OBJETIVO DO EXERCÍCIO: Pegue no texto abaixo sobre o fecho da FNAC da Rua de Santa Catarina, no Porto, e continue-o a partir da última frase apresentada.

EXCERTO DA PÁGINA:
————————
1. A FNAC da Rua de Santa Catarina fechou para dar lugar a uma loja Primark, e não parece haver planos para reabrir noutra localização. Ao contrário de Aveiro e Lisboa, a cidade do Porto ficará sem qualquer loja FNAC no centro. A partir de agora, só estará presente nos centros comerciais. Mesmo ali ao lado, a Livraria Latina também vai encerrar. Fundada nos anos 40, renasceu em 2005, passou para a Leya em 2010, e, com a mudança de controlo da própria Leya, a livraria será agora encerrada, tal como o restante grupo, excepto em Lisboa. Na Rua de Santa Catarina, restará apenas a minúscula Bertrand, escondida dentro do Via Catarina.
2. A FNAC sempre foi criticada por ter contribuído para o desaparecimento das pequenas livrarias e lojas de discos. Não tenho a certeza se esse argumento se sustenta, mas deixemos essa discussão para outra altura. Outra crítica frequente é a de que a FNAC passou a vender de tudo menos livros. Concordo parcialmente. A primeira vez que vi uma batedeira à venda numa FNAC, ergui a minha sobrancelha direita até aos píncaros. No entanto, entre a parafernália, os livros estavam lá. Parece-me claro que faz todo o sentido uma cidade como o Porto ter, no centro, uma loja-âncora que ofereça um serviço abrangente, capaz de atrair diferentes públicos e faixas etárias. O meu próprio exemplo, como pai, ilustra isso: muitos livros da Xica foram comprados na FNAC, e, por arrasto, também alguns dos meus. Não me parece irrelevante o facto de funcionar como um equipamento cultural, oferecendo uma sala para apresentações, debates e conversas. Este tipo de serviço, intergeracional e multidimensional, só uma grande superfície consegue oferecer. As livrarias independentes ou especializadas complementam esta oferta, mas focando nichos específicos.
————————
DADOS DISPONÍVEIS:
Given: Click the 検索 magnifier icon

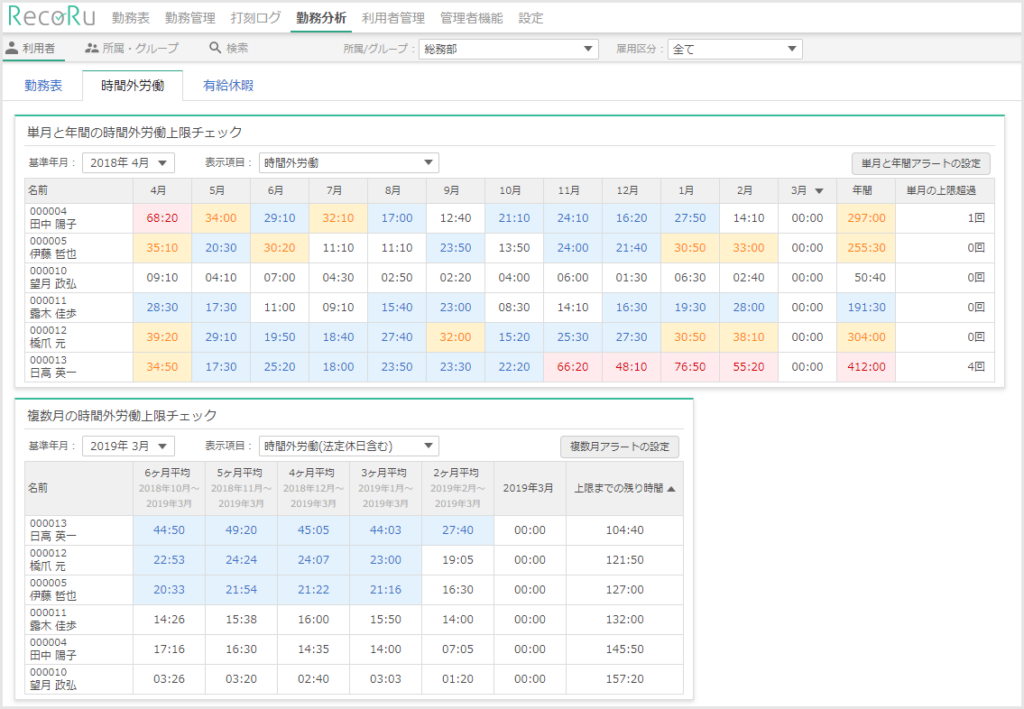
————————
RESPOSTA ESPERADA:
3. Com o encerramento da FNAC e da Latina-Leya, a oferta livreira fora dos centros comerciais torna-se mais pobre, pois deixa de existir um espaço acessível ao grande público. O que nos resta? Um conjunto de lojas de livros, livrarias independentes e especializadas. Deixo aqui um mapa com as opções existentes (se me esquecer de alguma, avisem). Faço uma distinção entre lojas de livros e livrarias: uma loja de livros é um ponto de venda, muitas vezes integrado num grupo maior, onde os livros são escolhidos de forma centralizada, frequentemente como resultado de contratos entre as redes e as editoras, privilegiando os bestsellers. Não existe trabalho de curadoria; os “livreiros” limitam-se a repor stock. A FNAC era um exemplo claro disso. Já as livrarias propriamente ditas são geridas por livreiros que fazem selecções baseadas em linhas temáticas ou ideológicas próprias, moldando as suas prateleiras ao perfil dos clientes e mantendo a capacidade de os surpreender. Aviso desde já que a Lello já nem sequer é para aqui chamada porque há muito que mudou de ramo.
Seguem algumas das opções restantes:
I. Lojas de Livros:

- Bertrand: Duas pequenas lojas no centro, uma no Via Catarina e outra na Rua da Fábrica. Uma loja maior no Shopping Cidade do Porto. A Bertrand é igual em todo o lado e apenas pela dimensão se distingue uma loja do outra. Não apresentam lá grande dinamismo na programação de atividades.
- Almedina: Na Rua de Ceuta, uma loja que vale sempre a pena visitar, sobretudo por quem procura livros jurídicos, mas creio que já teve melhores dias. Dantes, a cave era um lugar onde se podiam encontrar alguma coisas interessantes..
- Imprensa Nacional: Mais um depósito de edições da INCM do que uma livraria tradicional, mas útil. Fica na Cândido dos Reis.
- Livraria da Universidade do Porto (Reitoria): Outra espécie de depósito, desta vez da UP, sem o alcance de uma verdadeira livraria académica.
II. Livrarias:

- Unicepe – Cooperativa Livreira de Estudantes do Porto: Fundada em 1963 e, por isso, é a decana das nossas livrarias. É uma das melhores e mais completas livrarias do Porto. A organização das estantes por editora pode dificultar a tarefa a quem está habituado à organização por temas, mas o fundo de obras é uma bela mistura de novidades, de edições já com umas décadas, de editoras independentes e editoras mainstream. A própria livraria desenvolve atividade editorial e tem um intenso programa semanal de atividades. Qualquer um pode tornar-se sócio. Não só pelos descontos, mas também para apoiar esta casa que é caso único no panorama nacional. É bastante central, fica por ali aos Leões.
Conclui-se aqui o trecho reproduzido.